Kronos ()
'Undesirable inhabitant of the union ... supplying liquor to natives': D. F. Malan and the deportation of South Africa's British and Irish lumpen proletarians 1924-1933
Abstract
Between 1924 and 1933 scores of British and Irish immigrants were deported from South Africa for crimes that were mainly of a petty character. Prominent in their records was the offence of supplying alcohol to black people, which had been criminalised under the country's racial forms of prohibition. These deportations took place under the direction of the minister of the Interior, D. F. Malan, later notorious as the initiator of the apartheid policy. The article contends that the process of deportation is revealing of both the social trajectory of some metropolitan migrants to the Empire and of the character of the South African state. While turn-of-the-century British immigrants to southern Africa are generally thought of as upwardly socially mobile, a minority took a downward path.
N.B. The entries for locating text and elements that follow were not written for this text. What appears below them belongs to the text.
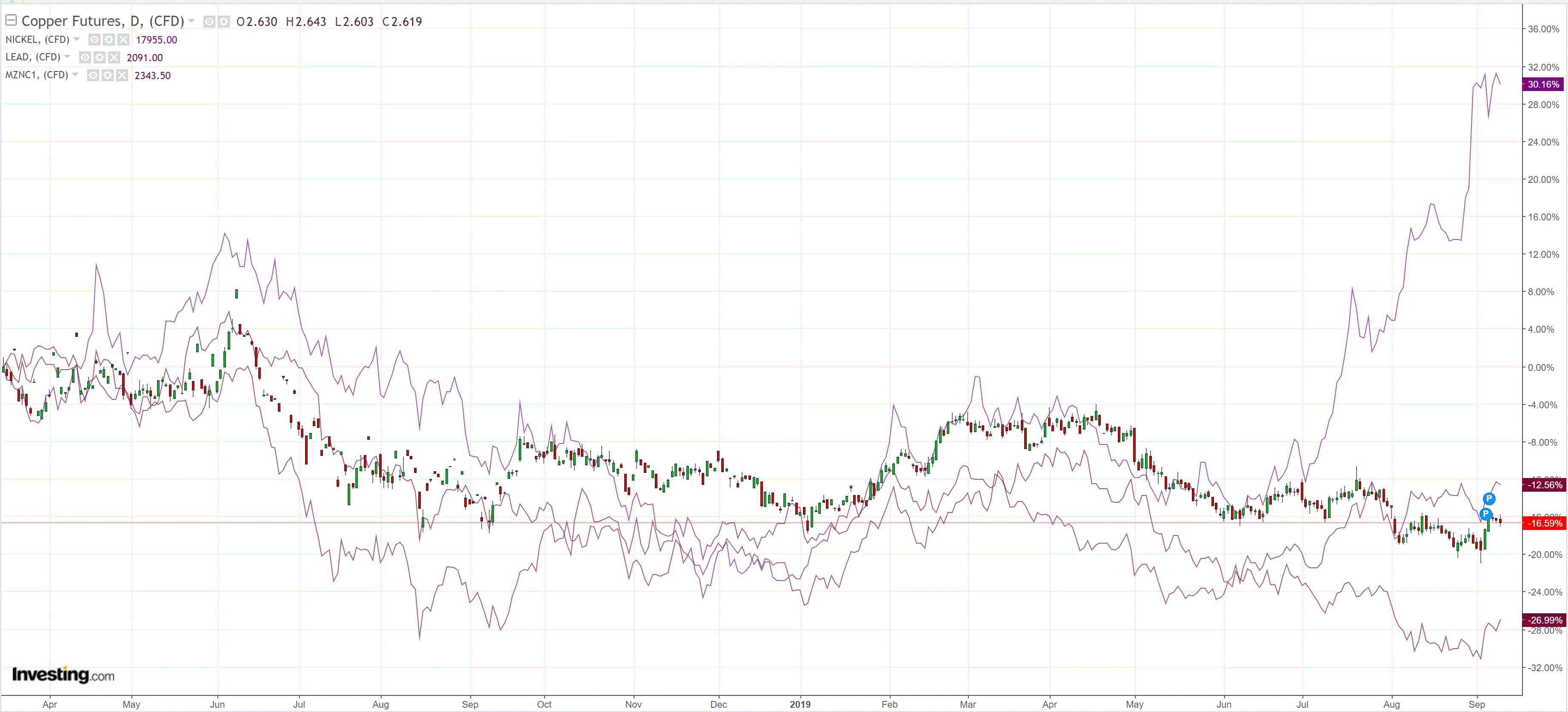Remove the NICKEL comparison series
This screenshot has height=712, width=1568.
123,40
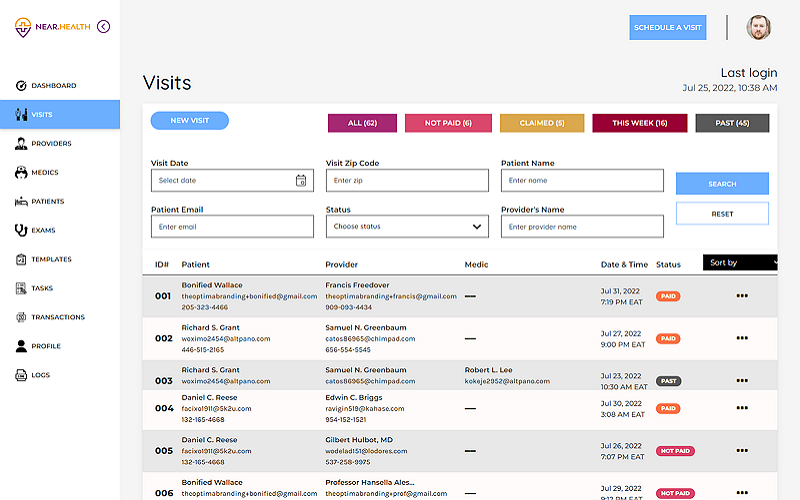Select the This Week (16) tab
The height and width of the screenshot is (500, 800).
(640, 123)
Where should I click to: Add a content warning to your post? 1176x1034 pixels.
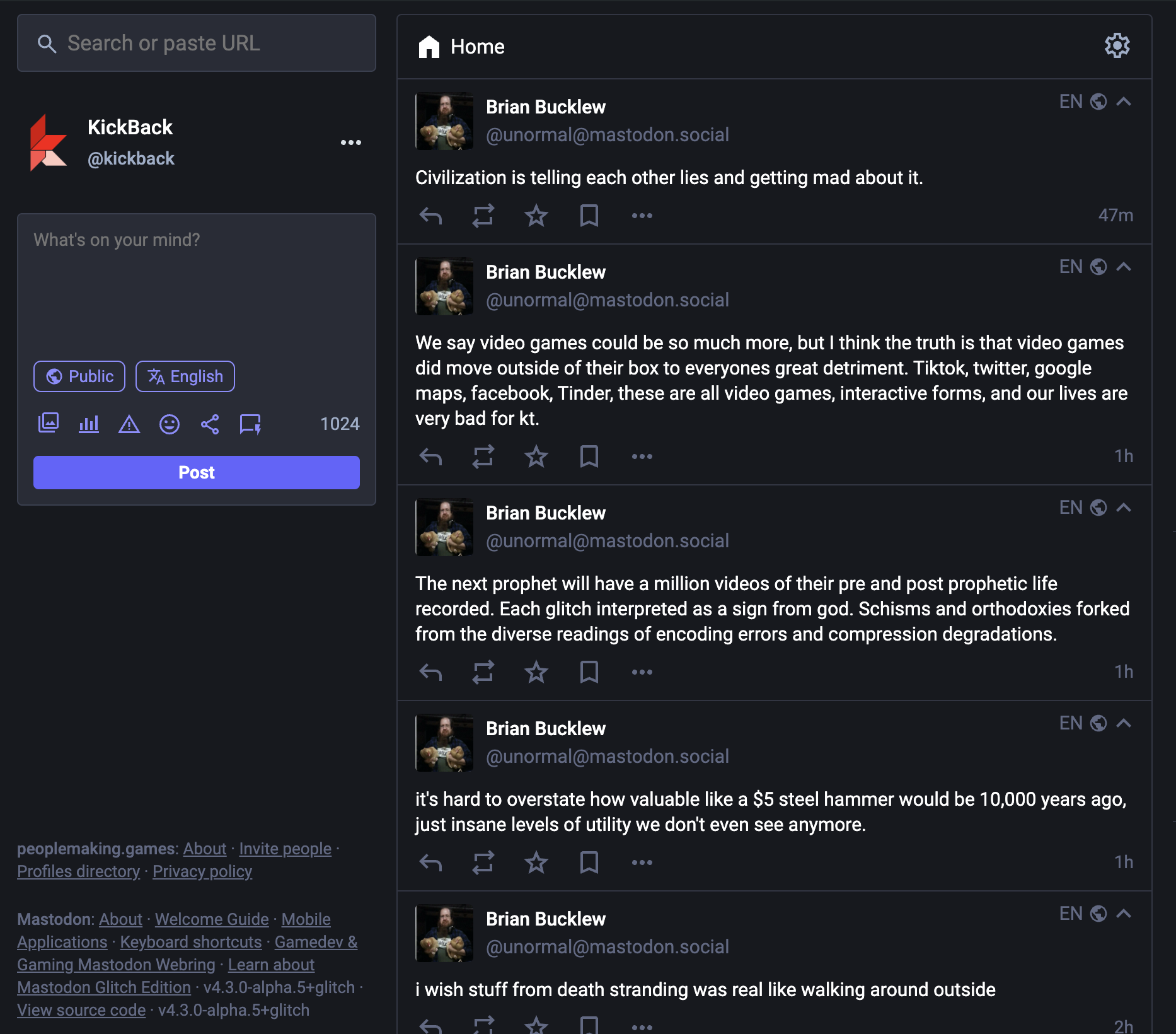pyautogui.click(x=129, y=424)
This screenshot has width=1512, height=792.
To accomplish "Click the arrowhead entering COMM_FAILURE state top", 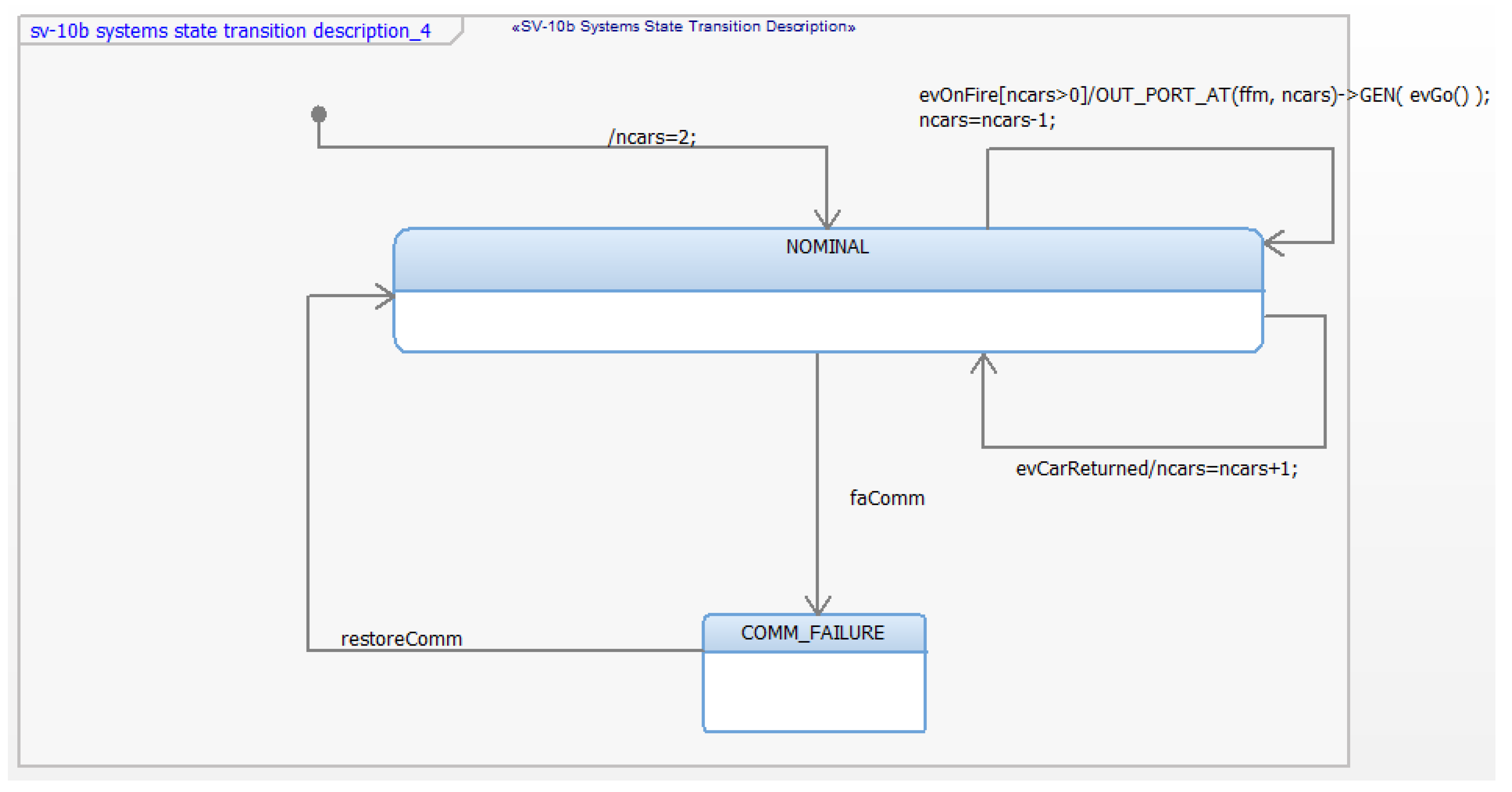I will (818, 606).
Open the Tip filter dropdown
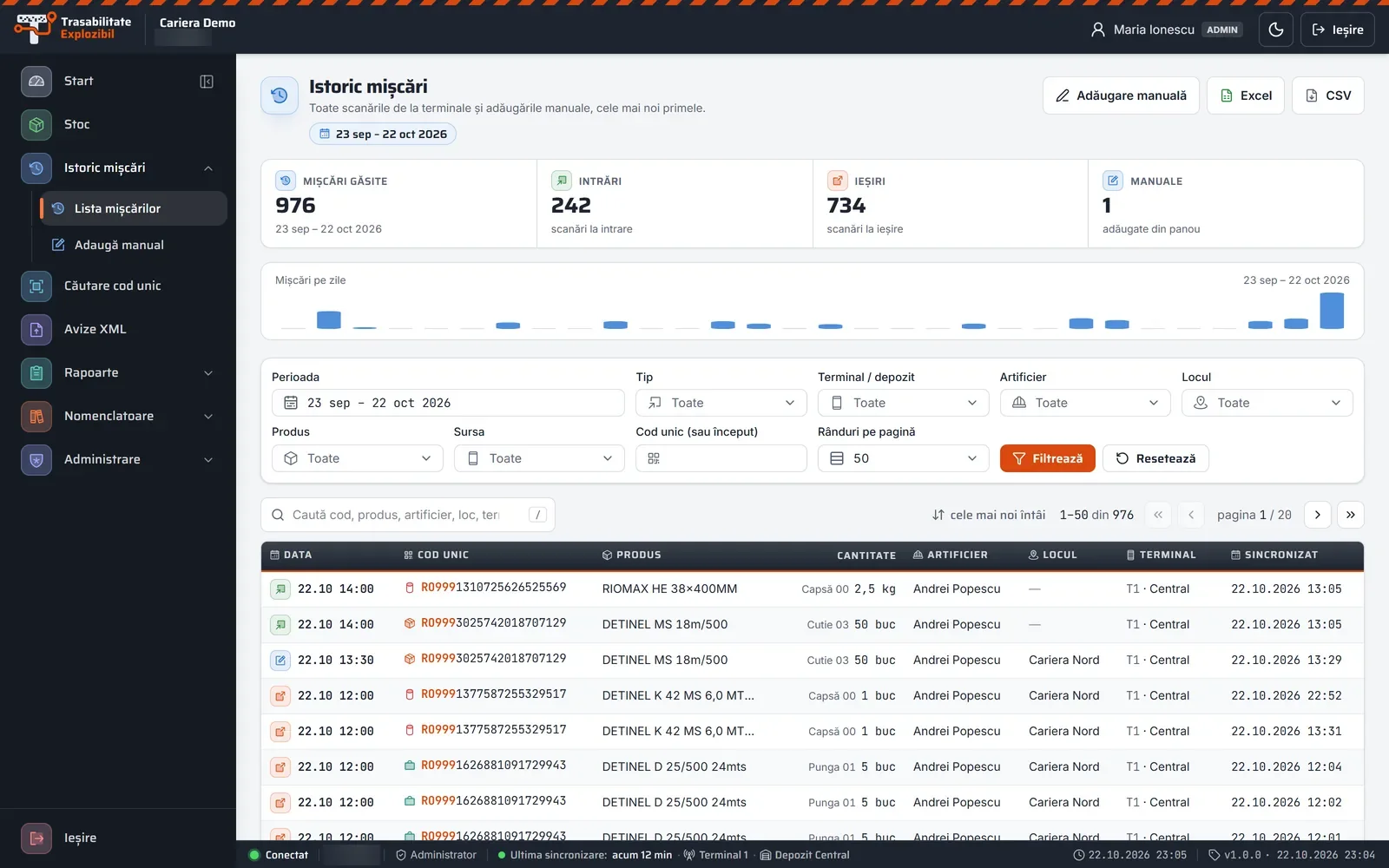This screenshot has width=1389, height=868. point(721,403)
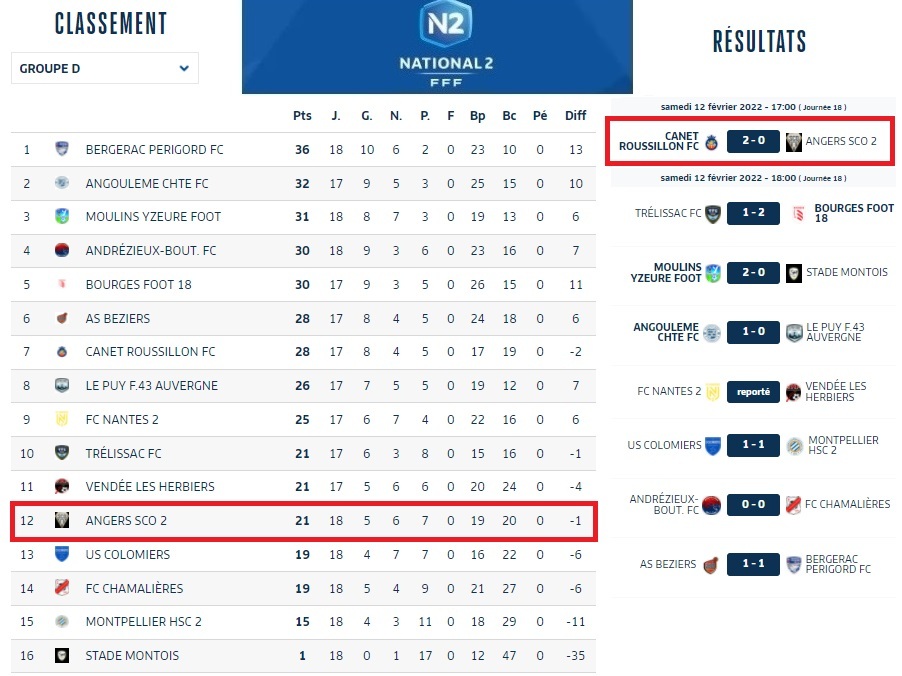Open the Angouleme Chte FC team link in standings
Image resolution: width=902 pixels, height=676 pixels.
pyautogui.click(x=147, y=184)
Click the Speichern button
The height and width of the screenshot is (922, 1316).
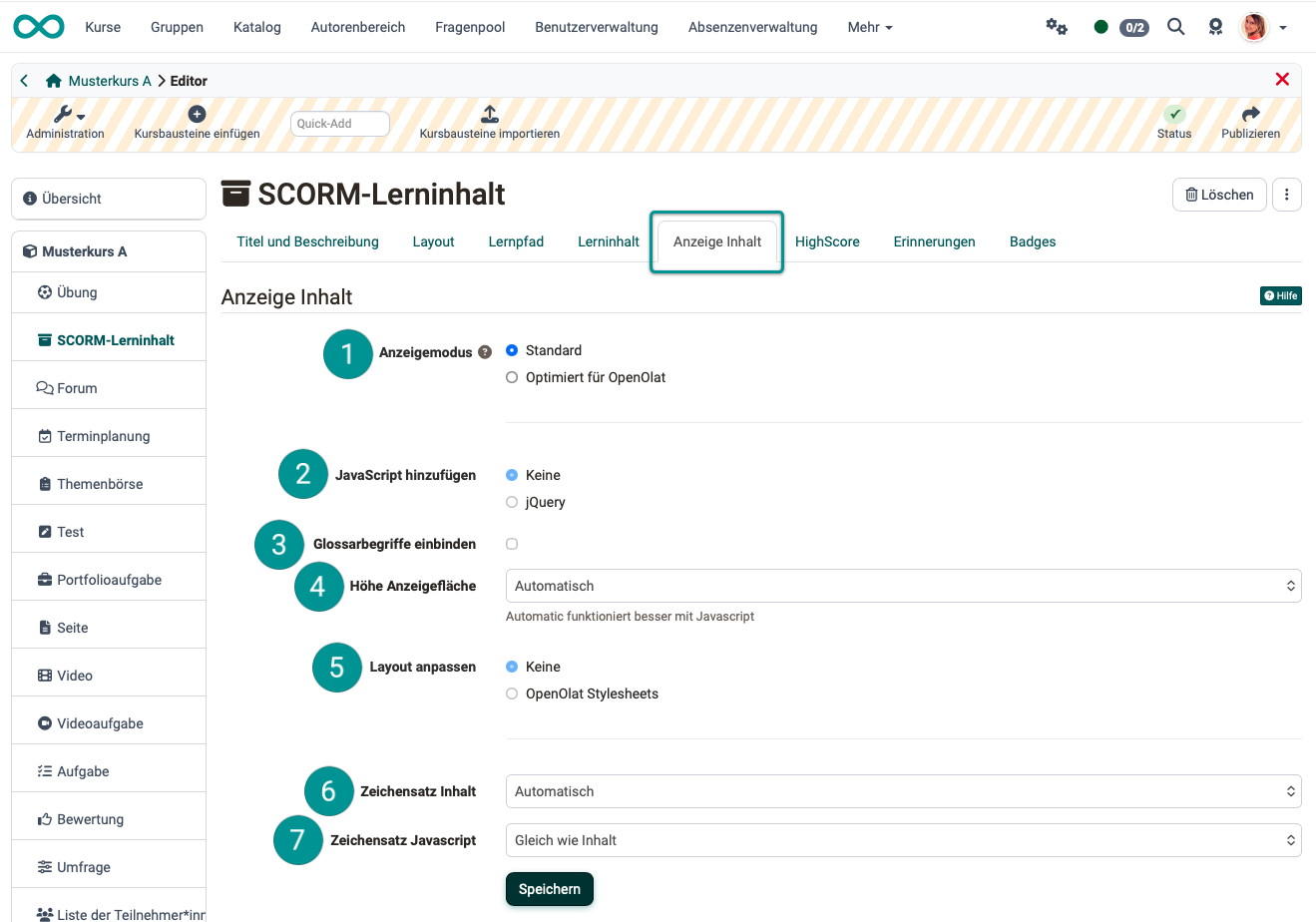tap(549, 888)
As 'poor whites' they constituted a threat to racial boundaries. Malan, concerned to police these boundaries, sought to remove them from society. But he was constrained by his political alliance with the British immigrant labour movement and in the end was selective in his strategy, deporting the most marginalised or lumpen proletarian, while allowing those who could claim some shreds of respectability to remain. The organisational and bureaucratic processes of deportation are traced in detail. The article endorses Robert Bickers' view that imperial history has given too little attention to poor and working class British immigrants in the Empire.